──────── TASK INPUT

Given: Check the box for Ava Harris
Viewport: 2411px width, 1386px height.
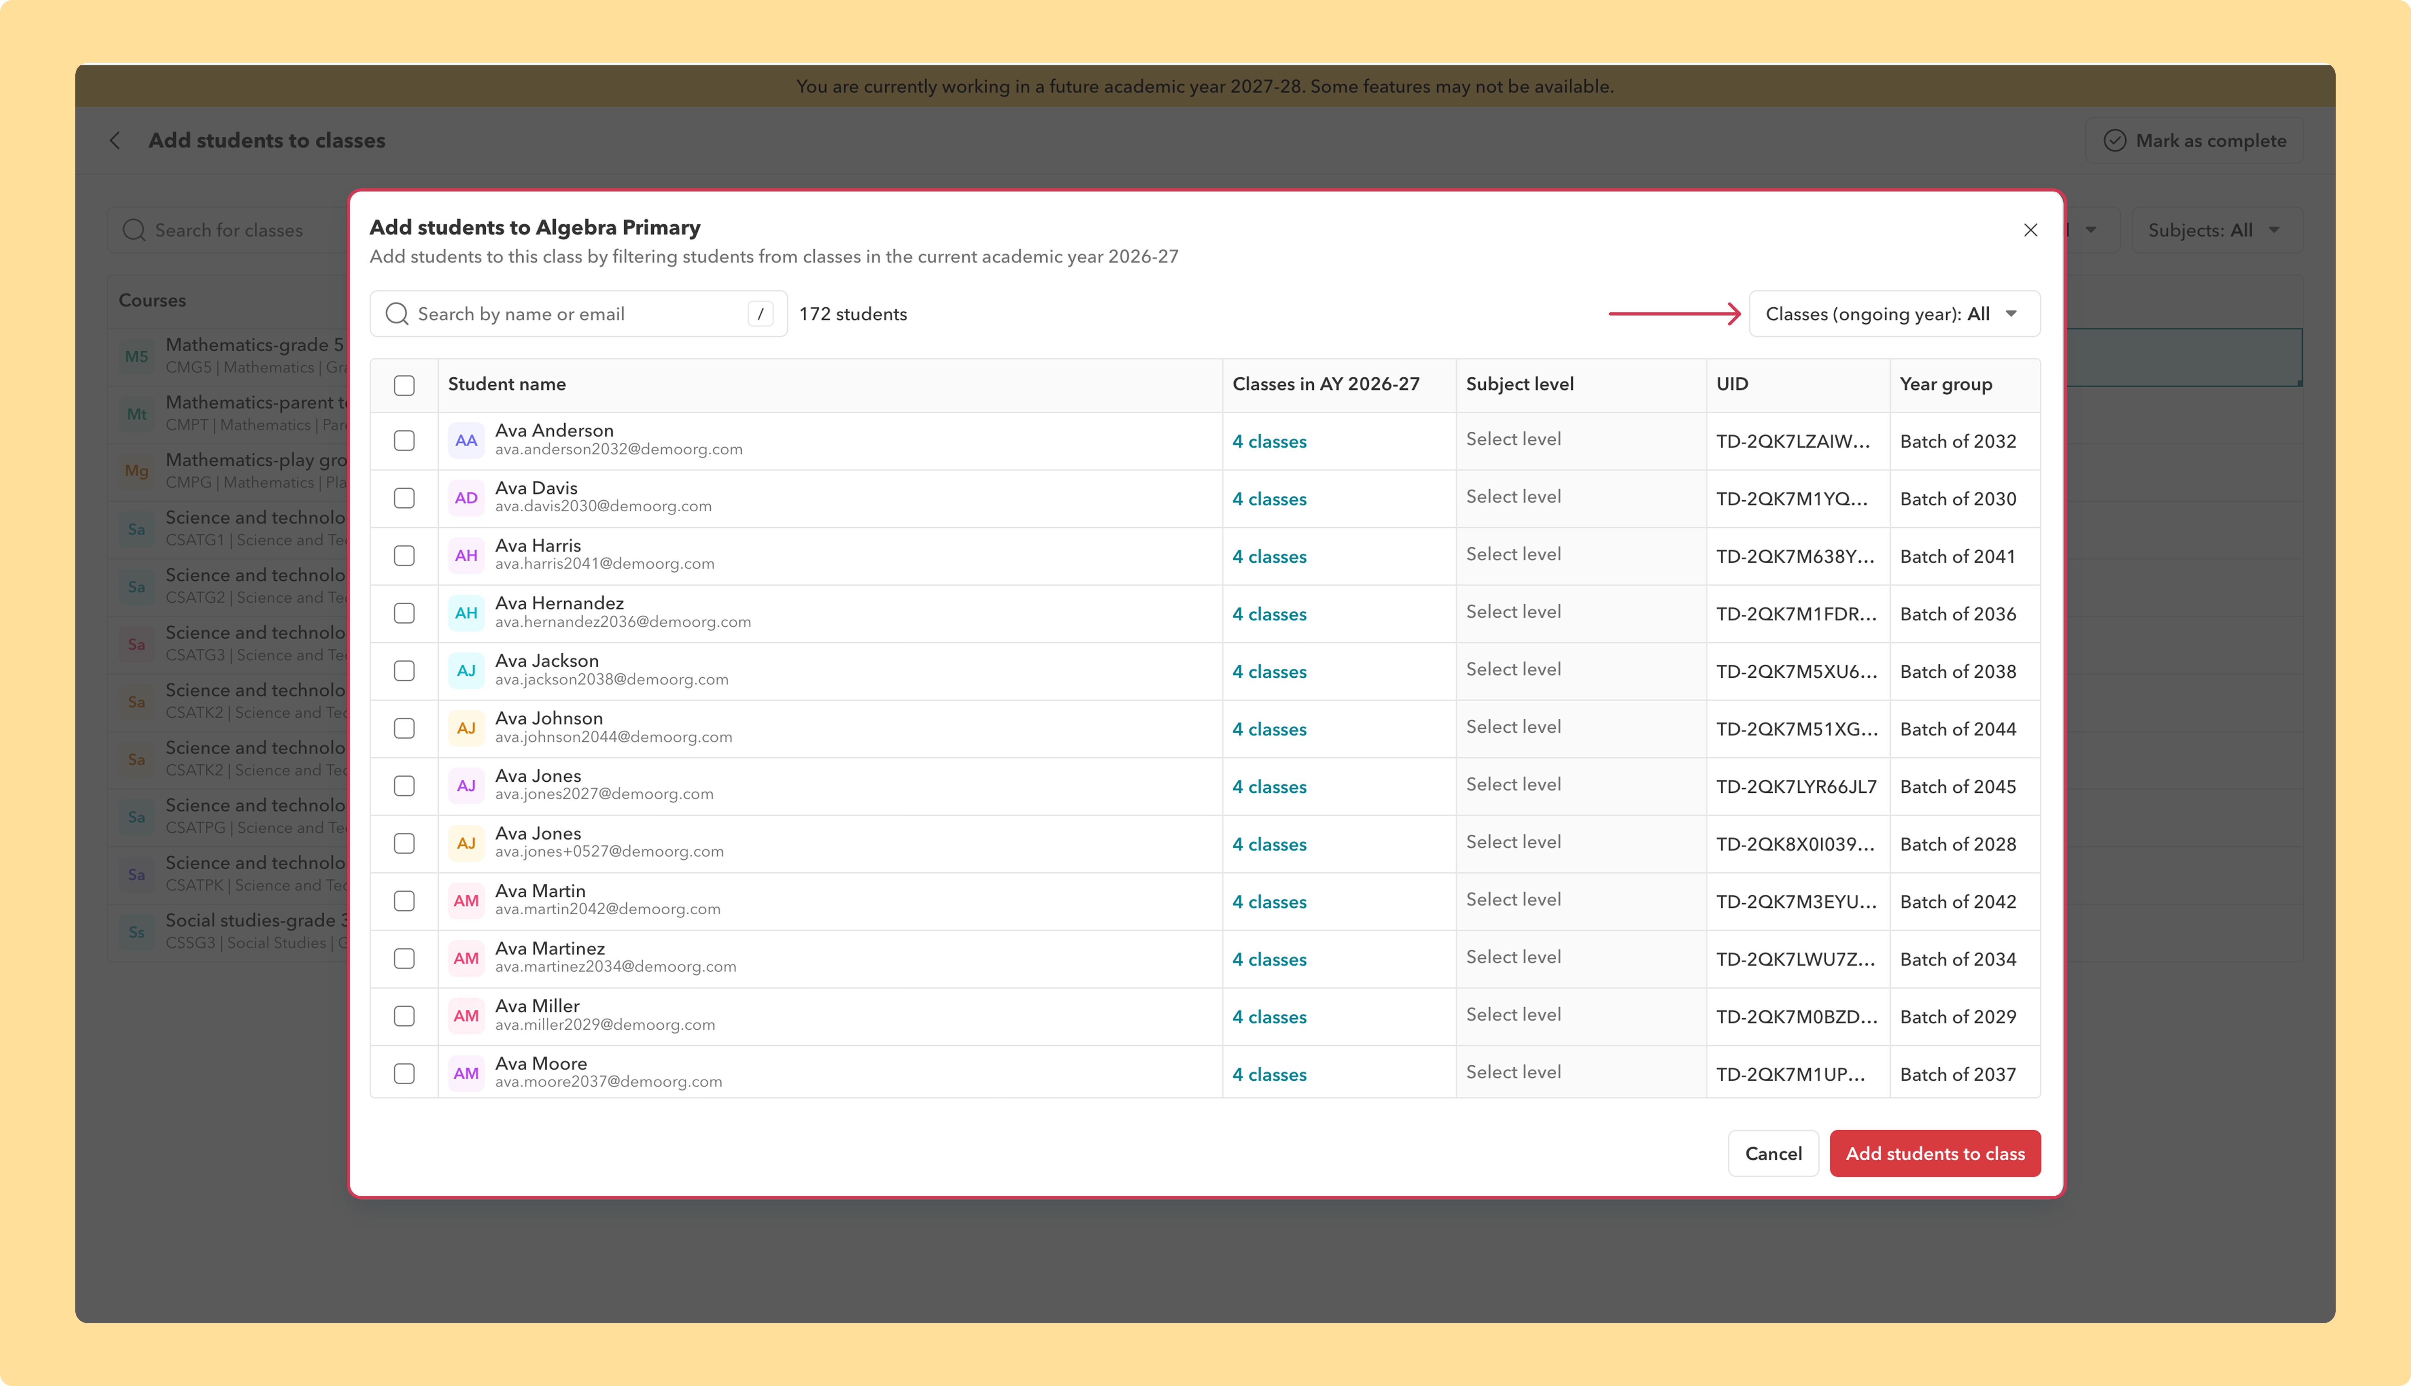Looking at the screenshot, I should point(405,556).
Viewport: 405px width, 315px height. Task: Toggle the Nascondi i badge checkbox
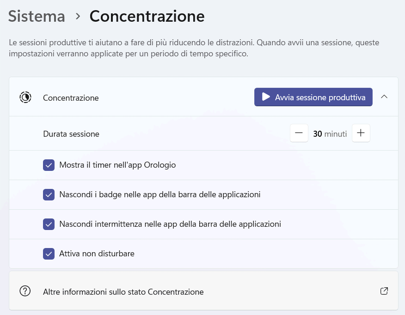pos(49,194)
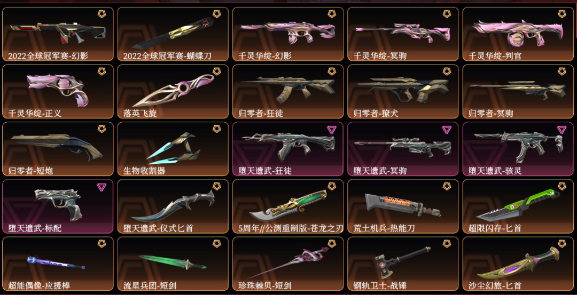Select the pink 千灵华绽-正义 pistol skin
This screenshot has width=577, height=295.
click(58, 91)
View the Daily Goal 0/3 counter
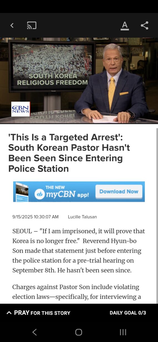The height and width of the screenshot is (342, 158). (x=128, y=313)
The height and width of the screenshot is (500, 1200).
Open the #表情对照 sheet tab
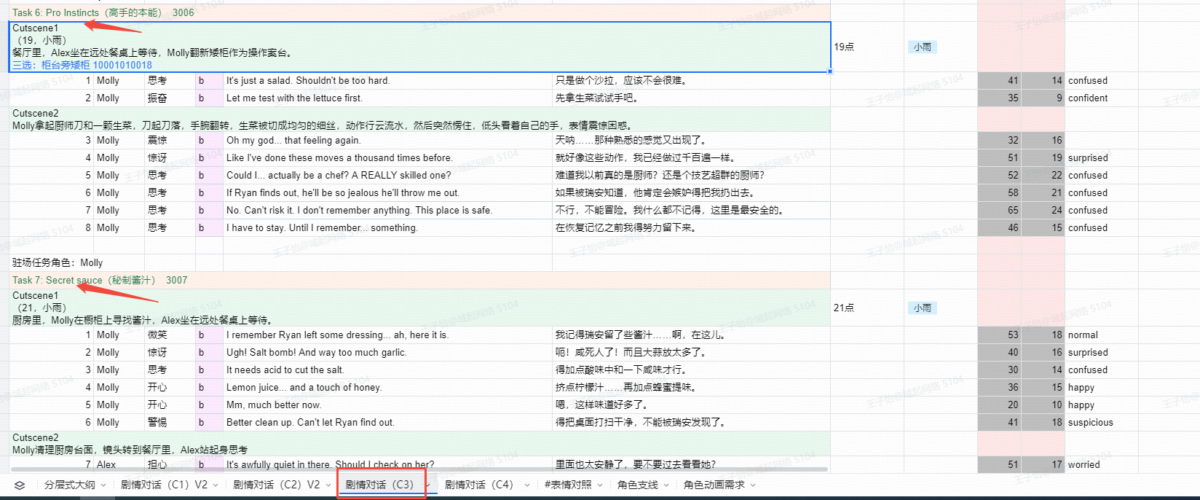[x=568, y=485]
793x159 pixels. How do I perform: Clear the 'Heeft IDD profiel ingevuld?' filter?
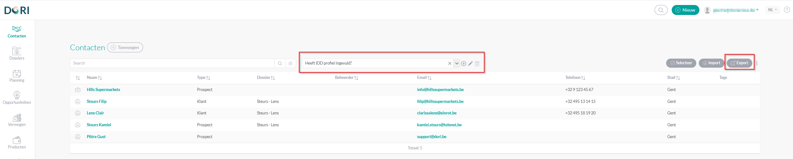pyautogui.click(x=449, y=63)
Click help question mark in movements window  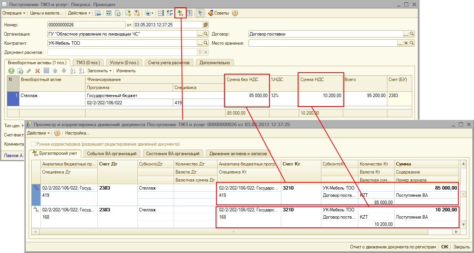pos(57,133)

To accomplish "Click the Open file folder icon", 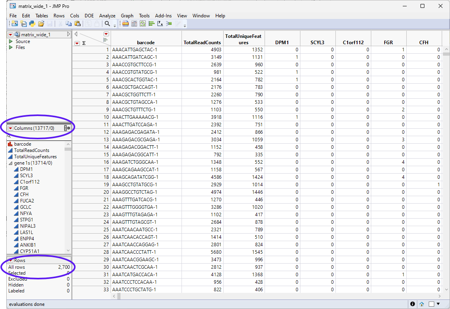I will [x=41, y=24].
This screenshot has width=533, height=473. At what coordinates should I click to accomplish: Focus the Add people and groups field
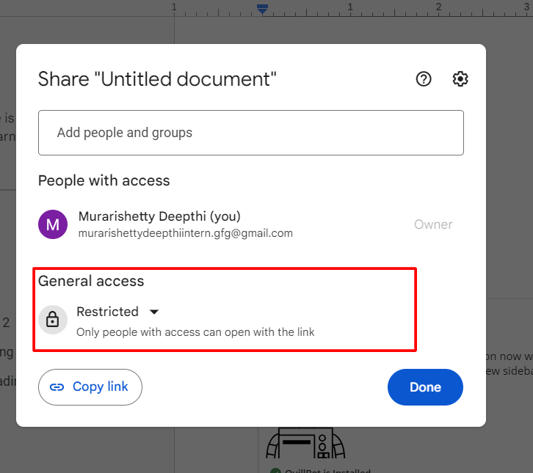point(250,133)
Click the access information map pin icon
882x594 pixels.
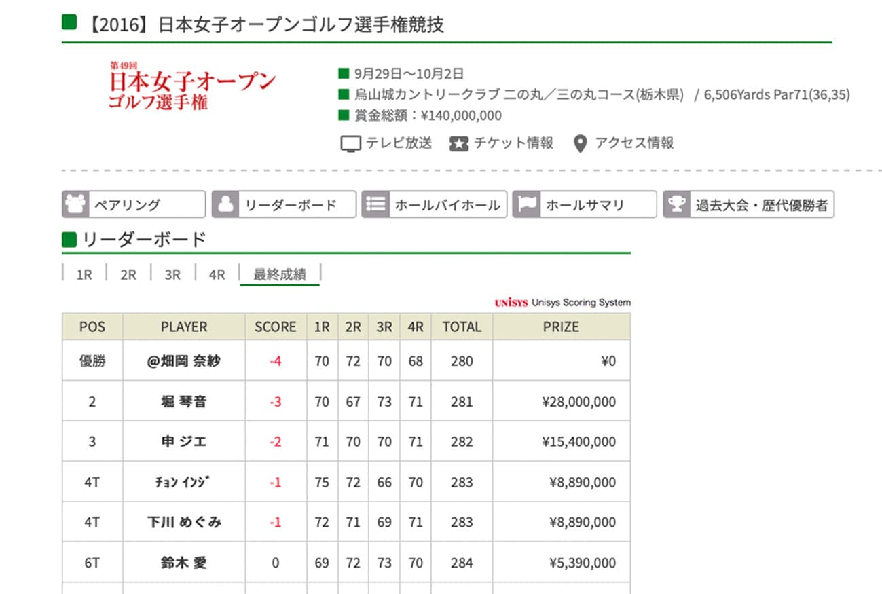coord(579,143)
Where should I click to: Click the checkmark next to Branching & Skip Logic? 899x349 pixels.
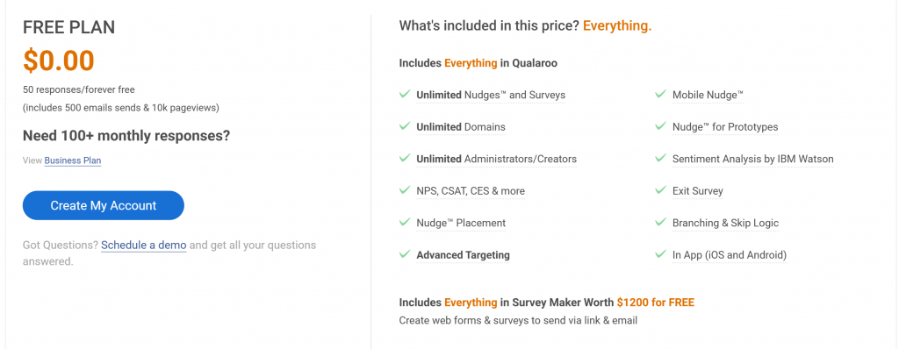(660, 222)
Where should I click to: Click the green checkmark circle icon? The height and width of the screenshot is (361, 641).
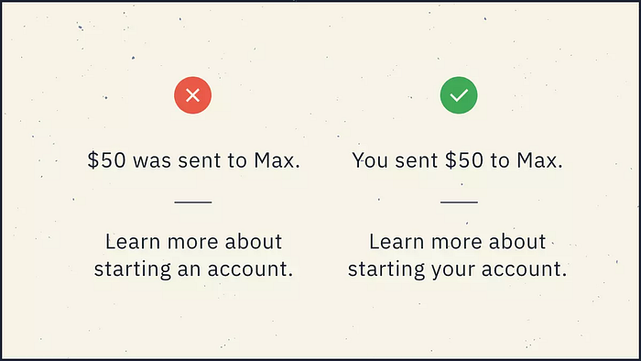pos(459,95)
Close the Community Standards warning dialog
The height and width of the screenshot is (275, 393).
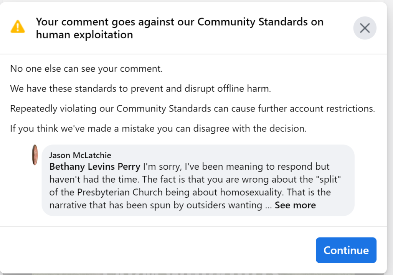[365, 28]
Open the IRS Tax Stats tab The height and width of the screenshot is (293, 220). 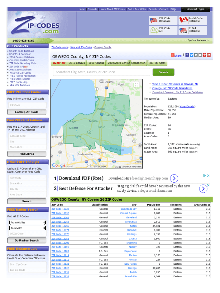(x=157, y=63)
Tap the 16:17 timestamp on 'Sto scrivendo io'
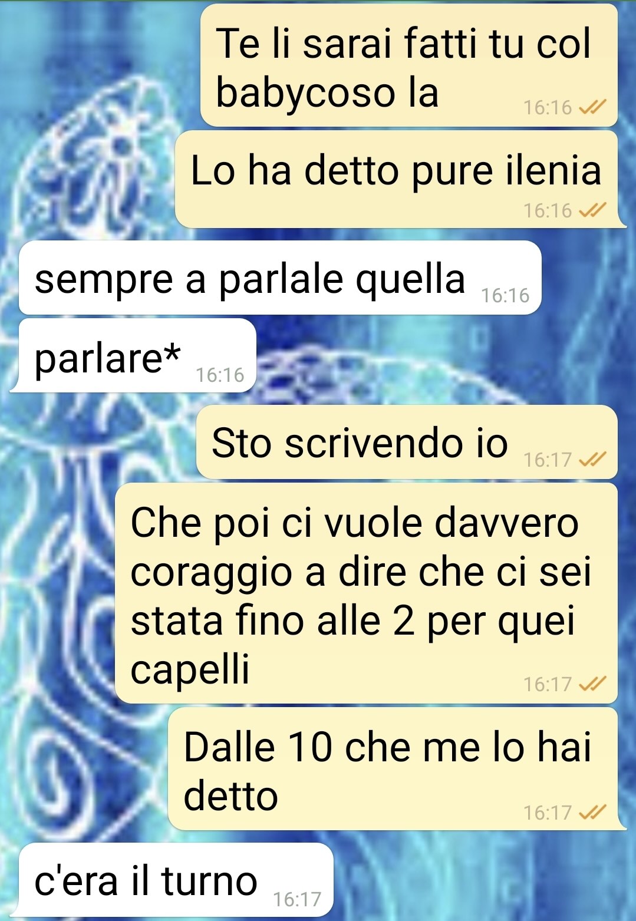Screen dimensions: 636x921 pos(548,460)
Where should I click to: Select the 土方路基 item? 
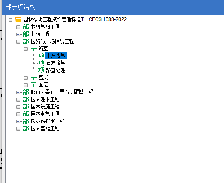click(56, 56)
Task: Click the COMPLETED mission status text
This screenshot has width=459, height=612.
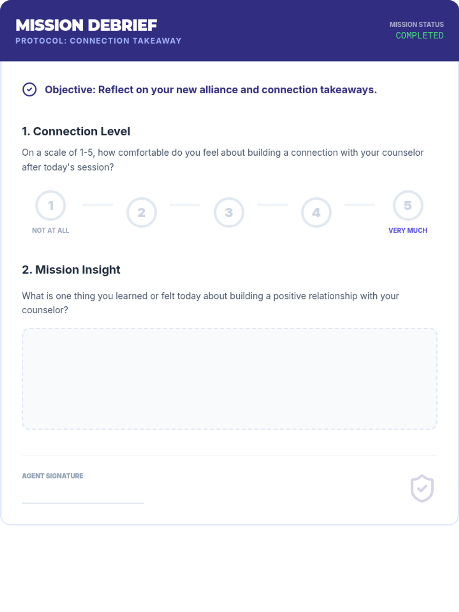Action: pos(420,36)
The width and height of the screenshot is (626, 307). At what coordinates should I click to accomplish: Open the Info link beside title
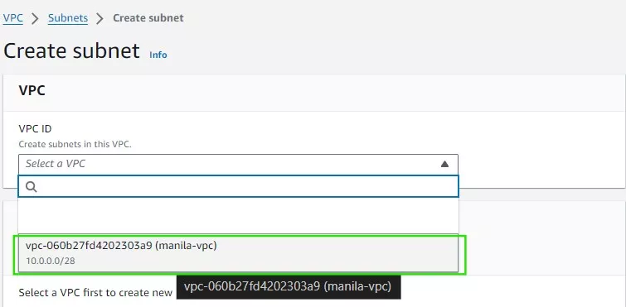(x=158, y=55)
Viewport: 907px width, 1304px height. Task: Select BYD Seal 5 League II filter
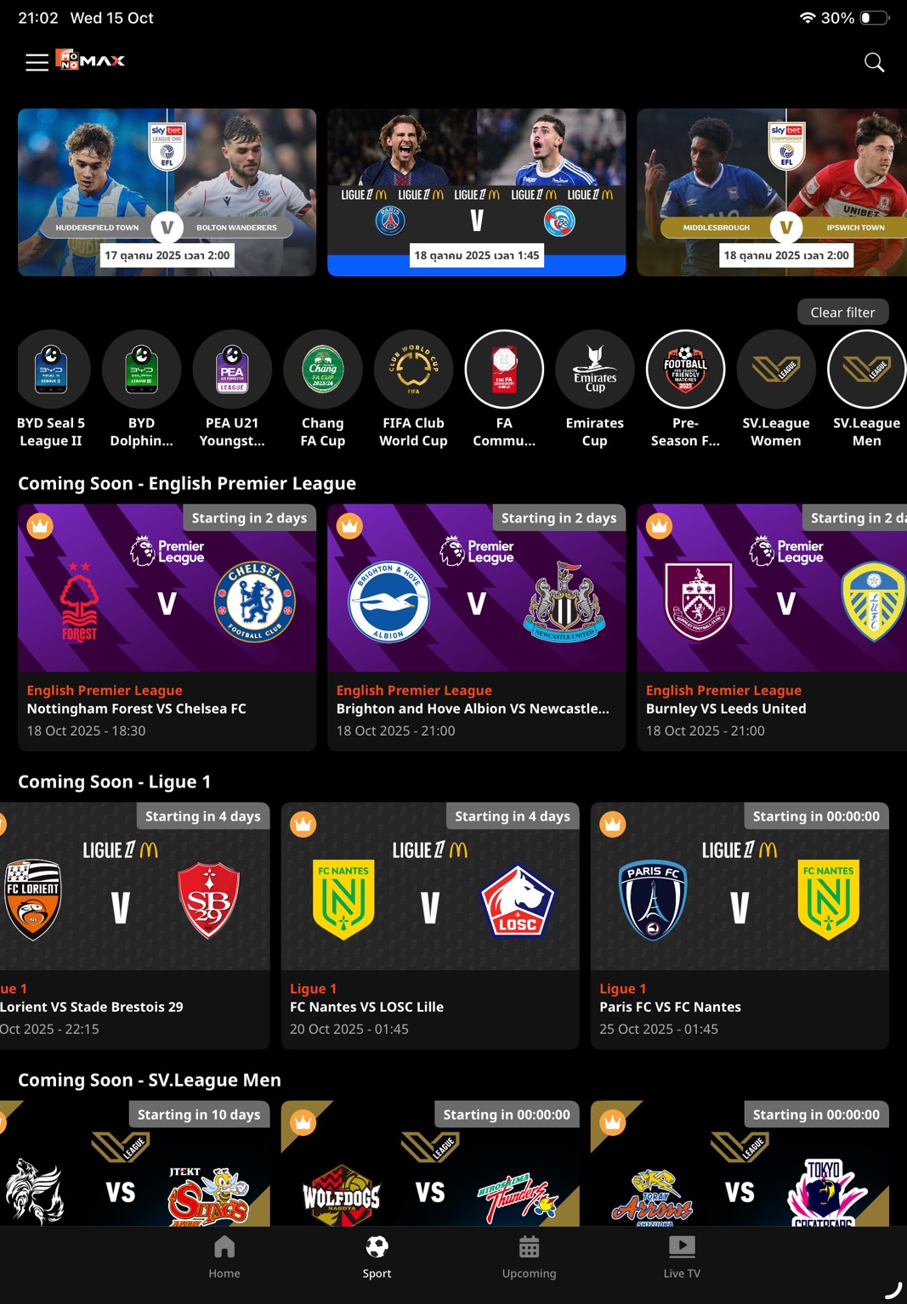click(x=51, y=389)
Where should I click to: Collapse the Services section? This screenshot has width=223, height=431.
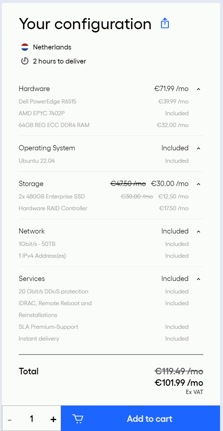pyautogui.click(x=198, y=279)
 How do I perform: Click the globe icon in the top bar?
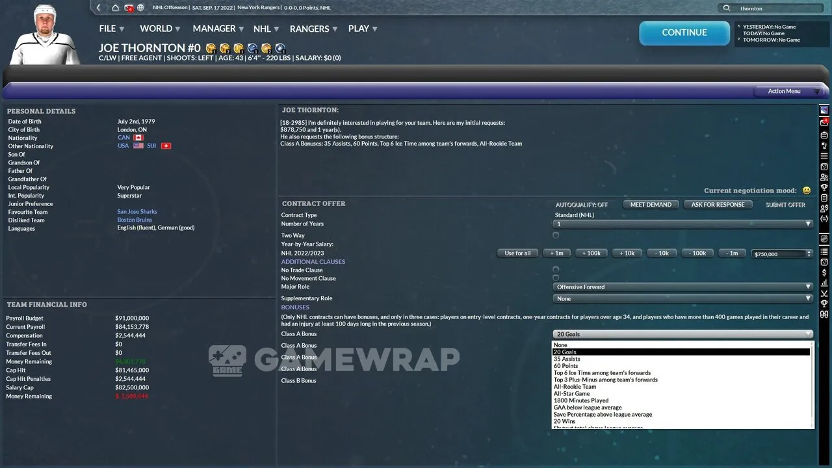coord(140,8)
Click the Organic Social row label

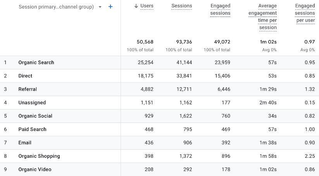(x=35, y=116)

────────────────

TASK> None of the pictures belong in the result. Print exactly the lines from the one containing "Where should I click to: Collapse" through the final line of the entries.

ANSWER AREA>
Where should I click to: Collapse the Services section? This screenshot has width=223, height=431.
pyautogui.click(x=198, y=279)
 How do I perform: Click the globe icon in the top bar?
coord(140,8)
Click the Organic Social row label

(x=35, y=116)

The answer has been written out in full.